WORK ORDER
Your answer should consist of the lines holding "agent", copied from the material below.

—————

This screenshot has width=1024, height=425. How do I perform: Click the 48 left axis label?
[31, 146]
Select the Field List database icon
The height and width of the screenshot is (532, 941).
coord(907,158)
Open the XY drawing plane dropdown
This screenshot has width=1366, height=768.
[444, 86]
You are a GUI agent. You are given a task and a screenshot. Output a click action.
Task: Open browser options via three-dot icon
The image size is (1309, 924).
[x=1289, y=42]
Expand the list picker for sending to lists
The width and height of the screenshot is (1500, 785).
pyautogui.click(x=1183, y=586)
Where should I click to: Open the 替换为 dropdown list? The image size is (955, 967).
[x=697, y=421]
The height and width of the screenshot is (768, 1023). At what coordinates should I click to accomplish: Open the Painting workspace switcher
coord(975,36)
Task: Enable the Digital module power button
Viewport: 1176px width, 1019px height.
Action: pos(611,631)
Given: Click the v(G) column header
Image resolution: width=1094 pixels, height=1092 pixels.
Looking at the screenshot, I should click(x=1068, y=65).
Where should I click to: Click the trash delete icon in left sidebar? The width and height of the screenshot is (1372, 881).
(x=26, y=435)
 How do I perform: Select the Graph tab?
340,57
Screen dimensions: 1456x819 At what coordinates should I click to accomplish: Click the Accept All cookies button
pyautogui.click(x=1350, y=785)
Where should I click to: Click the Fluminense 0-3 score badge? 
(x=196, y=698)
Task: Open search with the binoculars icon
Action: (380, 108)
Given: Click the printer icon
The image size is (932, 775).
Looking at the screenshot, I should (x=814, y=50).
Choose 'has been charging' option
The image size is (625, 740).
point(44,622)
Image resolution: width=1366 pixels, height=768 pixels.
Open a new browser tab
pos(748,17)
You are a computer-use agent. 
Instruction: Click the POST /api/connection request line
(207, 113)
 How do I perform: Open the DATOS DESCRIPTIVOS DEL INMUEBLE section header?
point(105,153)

—————

PROBLEM SOLUTION
You are a GUI agent. You are given a task and a screenshot. Output a click action.
You are a computer-use agent. 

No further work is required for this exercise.